* **YOUR TASK**:
Rewrite the listing below with "chevron" changed to "arrow" and every other word unchanged, omitting the pictures.

— begin RECORDED DATA —

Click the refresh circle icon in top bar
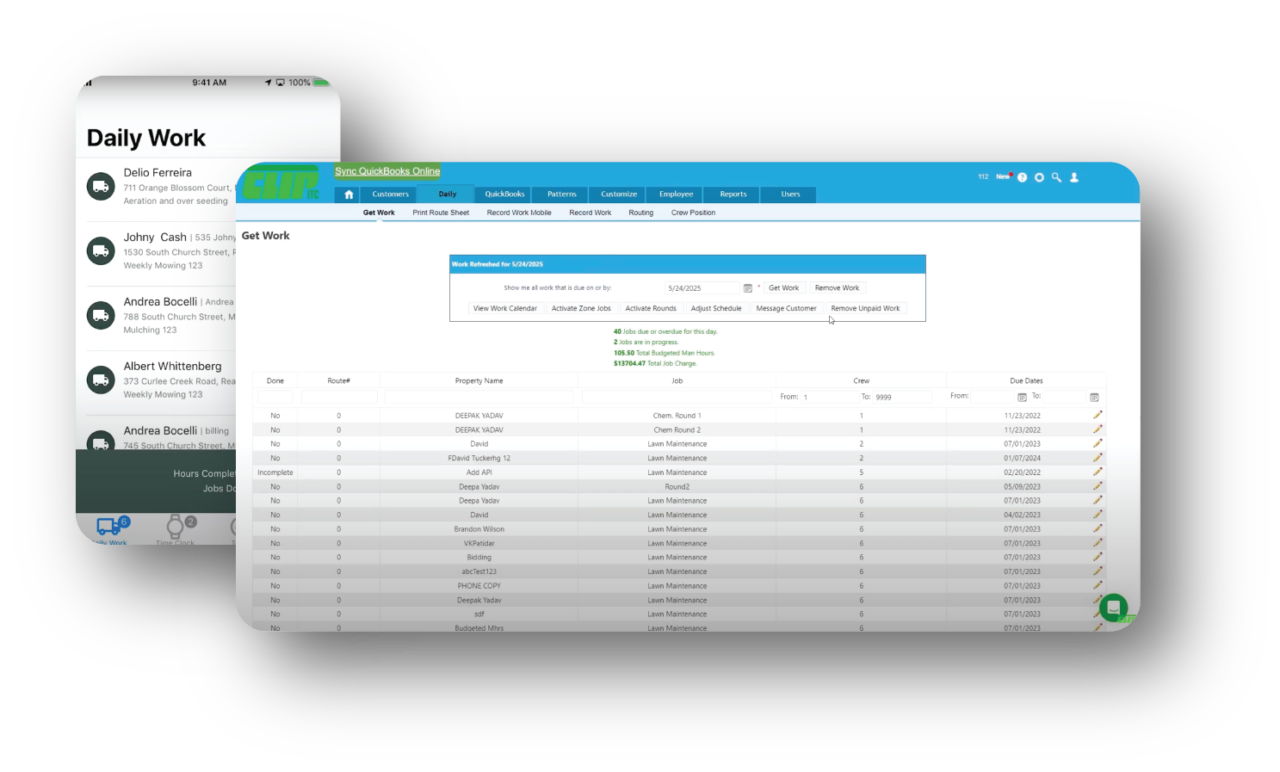1039,177
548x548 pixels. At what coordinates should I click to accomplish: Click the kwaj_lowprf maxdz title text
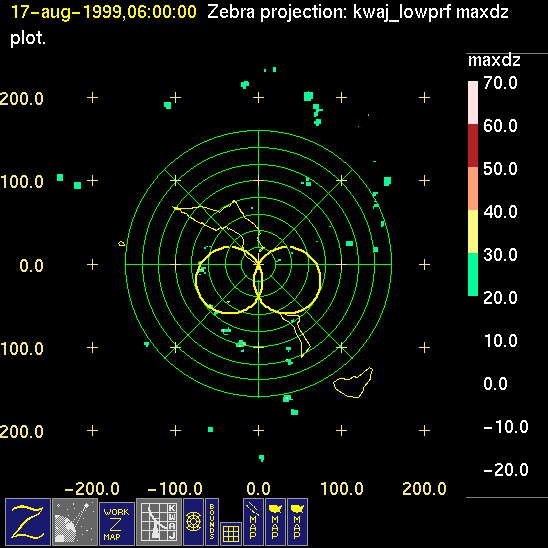(x=431, y=13)
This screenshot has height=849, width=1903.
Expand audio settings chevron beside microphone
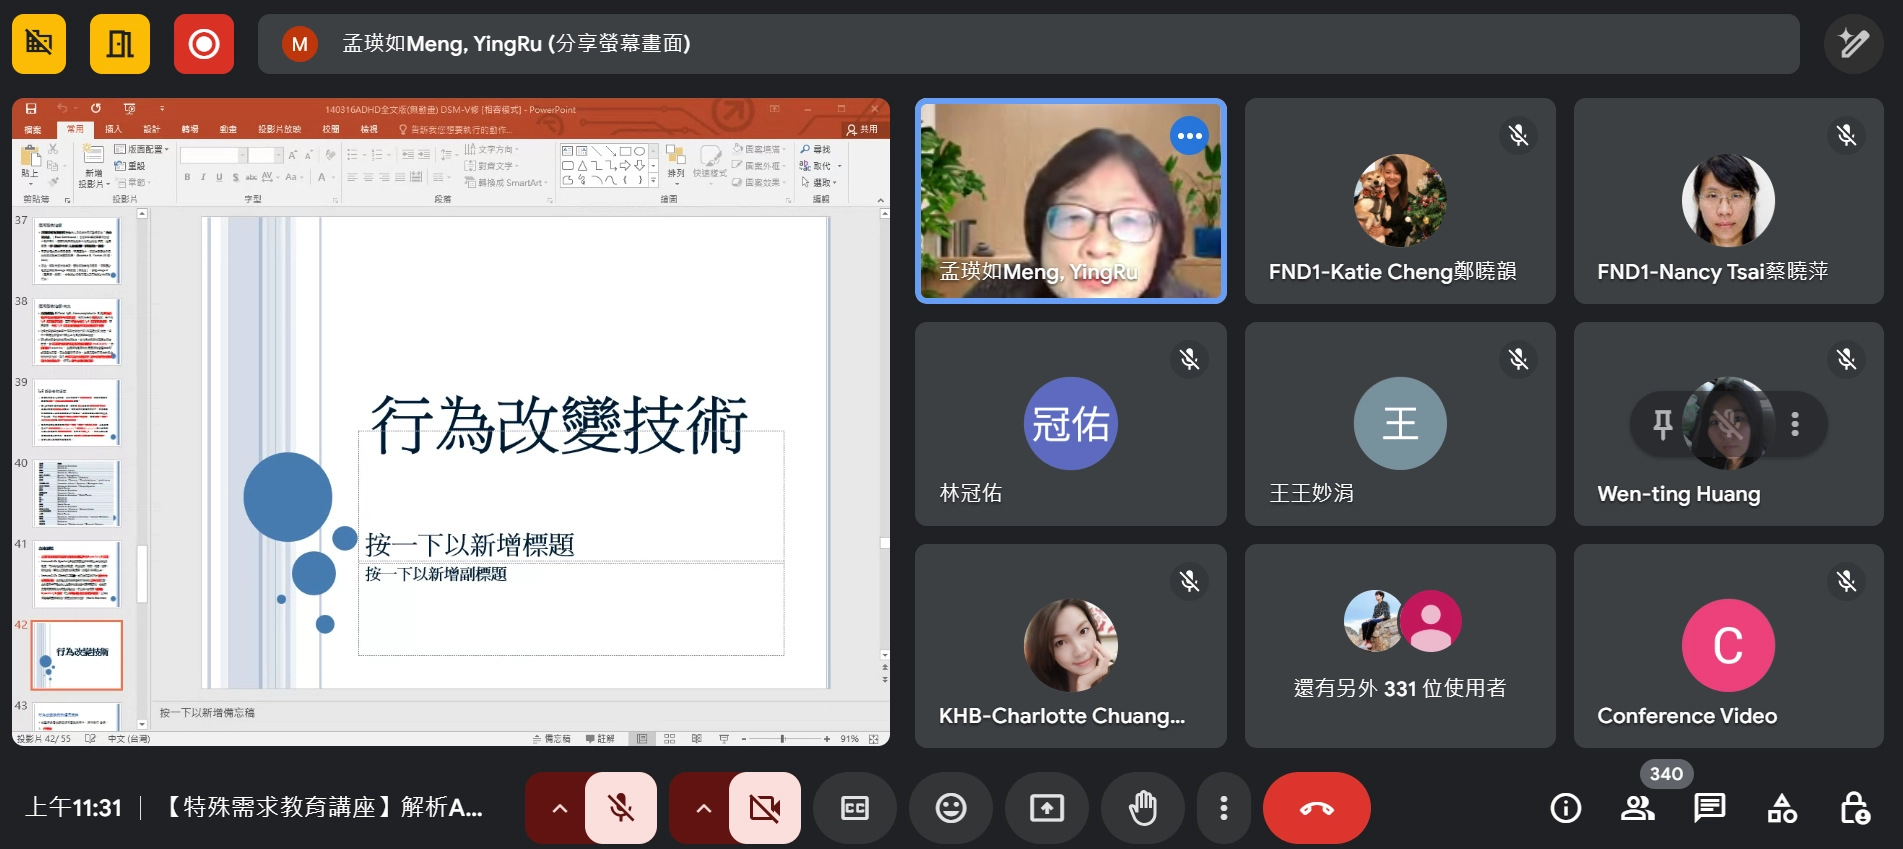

— end RECORDED DATA —

* **THE OUTPUT**:
Click the refresh circle icon in top bar
1039,177
548x548 pixels. At what coordinates should I click to accomplish: Click the kwaj_lowprf maxdz title text
(x=431, y=13)
This screenshot has height=849, width=1903.
Expand audio settings arrow beside microphone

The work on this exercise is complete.